Faecal samples were collected at admission to the hospital, homogenised, aliquoted into cryovials, and stored at – 80 °C within 30 min after collection. They were transported on dry ice by a certified courier from Malawi and Kenya to The Netherlands and thawed prior to analysis with the Lonestar. VOC Analyses were performed in December 2017. Faecal samples were defrosted on ice 1–2 h prior to the VOC analysis. Approximately 0.40 g of faeces was weighed out with a 15% error margin. 10 ml of sterilised tap water was mixed in with the sample in a sterilized glass jar. The flow rate was consistent across the samples, with temperatures being set at 35 °C for the sample, 70 °C for the transfer unit, and 100 °C for the inlet filter temperatures. This protocol was consistent with methodology applied in previous studies and based upon outcome of a study on optimized sampling conditions in faecal VOC analyses using FAIMS14,16,35,38.

Statistical analysis

Our primary outcomes were: SAM versus healthy controls (validation); mortality within 6 days versus discharge (survival); mortality within 3 days (i.e. early mortality) versus discharge; mortality before within 6 days (on day 4, 5, or 6 i.e. late mortality) versus discharge; early mortality versus late mortality. As mortality in children with SAM is multi-factorial, we included secondary outcomes which are known risk factors for mortality in this population. Secondary outcomes were: weight-for-age z-score (WAZ) ≤  − 3 standard deviation (SD) versus WAZ >  − 3 SD; oedema versus no oedema; diarrhoea versus no diarrhoea; pneumonia versus no pneumonia; HIV positive versus HIV negative; age ≤ 2 years versus age > 2 years. Baseline characteristics were compared using T-tests.

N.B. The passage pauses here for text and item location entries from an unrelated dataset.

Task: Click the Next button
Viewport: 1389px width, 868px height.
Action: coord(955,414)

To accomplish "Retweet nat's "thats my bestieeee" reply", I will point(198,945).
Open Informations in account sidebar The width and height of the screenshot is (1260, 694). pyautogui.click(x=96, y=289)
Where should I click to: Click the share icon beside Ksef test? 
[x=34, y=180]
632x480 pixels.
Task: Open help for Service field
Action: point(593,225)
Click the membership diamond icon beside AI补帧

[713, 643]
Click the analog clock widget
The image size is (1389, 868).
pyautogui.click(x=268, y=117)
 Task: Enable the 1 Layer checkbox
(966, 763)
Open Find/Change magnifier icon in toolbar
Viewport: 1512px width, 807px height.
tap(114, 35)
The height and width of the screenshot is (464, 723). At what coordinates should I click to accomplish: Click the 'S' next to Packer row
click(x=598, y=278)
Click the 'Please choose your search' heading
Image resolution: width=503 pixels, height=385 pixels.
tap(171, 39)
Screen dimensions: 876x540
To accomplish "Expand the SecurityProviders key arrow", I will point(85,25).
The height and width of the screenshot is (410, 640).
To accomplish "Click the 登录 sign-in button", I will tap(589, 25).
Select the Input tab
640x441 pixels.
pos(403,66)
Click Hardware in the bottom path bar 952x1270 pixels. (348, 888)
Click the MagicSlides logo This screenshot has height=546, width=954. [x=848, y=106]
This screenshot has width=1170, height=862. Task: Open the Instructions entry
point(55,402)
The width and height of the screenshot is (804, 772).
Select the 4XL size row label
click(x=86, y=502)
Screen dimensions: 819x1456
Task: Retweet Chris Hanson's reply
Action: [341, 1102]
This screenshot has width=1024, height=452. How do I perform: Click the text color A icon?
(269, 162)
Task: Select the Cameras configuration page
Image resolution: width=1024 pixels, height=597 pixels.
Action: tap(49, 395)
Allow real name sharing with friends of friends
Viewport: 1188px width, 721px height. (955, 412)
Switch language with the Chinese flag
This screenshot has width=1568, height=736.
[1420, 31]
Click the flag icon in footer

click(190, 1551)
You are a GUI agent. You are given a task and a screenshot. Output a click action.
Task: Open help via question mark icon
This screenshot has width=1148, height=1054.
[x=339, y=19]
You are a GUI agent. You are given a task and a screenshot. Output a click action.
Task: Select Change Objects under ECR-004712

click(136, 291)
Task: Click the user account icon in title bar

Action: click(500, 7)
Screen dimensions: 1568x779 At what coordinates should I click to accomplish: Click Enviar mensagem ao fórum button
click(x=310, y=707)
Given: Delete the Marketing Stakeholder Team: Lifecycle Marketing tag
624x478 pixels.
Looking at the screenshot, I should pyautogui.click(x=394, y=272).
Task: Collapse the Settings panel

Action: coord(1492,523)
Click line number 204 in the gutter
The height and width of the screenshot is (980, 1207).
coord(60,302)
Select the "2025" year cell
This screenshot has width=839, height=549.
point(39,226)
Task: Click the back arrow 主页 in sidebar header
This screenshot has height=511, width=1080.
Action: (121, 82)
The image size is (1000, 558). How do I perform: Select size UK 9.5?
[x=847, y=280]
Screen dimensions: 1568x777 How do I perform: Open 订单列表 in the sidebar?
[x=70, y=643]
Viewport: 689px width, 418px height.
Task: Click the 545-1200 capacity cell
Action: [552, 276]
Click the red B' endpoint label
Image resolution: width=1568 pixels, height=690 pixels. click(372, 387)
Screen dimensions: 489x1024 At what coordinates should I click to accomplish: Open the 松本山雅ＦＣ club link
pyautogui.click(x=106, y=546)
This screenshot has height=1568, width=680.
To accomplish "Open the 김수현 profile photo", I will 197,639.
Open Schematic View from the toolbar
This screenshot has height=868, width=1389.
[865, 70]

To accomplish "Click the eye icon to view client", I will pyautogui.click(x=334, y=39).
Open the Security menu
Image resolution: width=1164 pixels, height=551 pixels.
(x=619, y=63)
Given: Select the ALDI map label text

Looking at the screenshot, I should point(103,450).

Though the FAIMS technique is highly sensitive, it is unable to identify specific chemicals and thus a pattern recognition technique was applied. To this end, we have developed a data analysis pipeline to undertake this task, which has been used on a number of previous studies. The detailed steps can be found in previous reports14,16,18,38. In brief, first both the positive and negative ion data are combined together to create a single 2D array for each sample. We then applied a threshold to remove the background/areas that contain no information to reduce the computational overhead of the following steps. Then a tenfold cross validation approach is applied. Here the data is split into a 90% training set and a 10% test set. To the training set, a rank-sum test is applied to each data point to identify the top 100 data points/features that contain the most discriminatory information. These features are then used to train four different classifiers (specifically: Random Forest, Gaussian Process Classifier, Support Vector Machine, and Sparse Logistic Regression. This is part of our standard pipeline), which are then applied to the test set. This process is repeated 10 times until all the samples are classified as test samples and as the feature selection is within the fold, it reduces issues associated with over-fitting of data. The resultant data is then used to calculate statistical parameters, such as sensitivity and specificity.

From there, several machine learning algorithms using only the VOC data were used to determine whether the sub-groups could be separated based on faecal VOC profiles.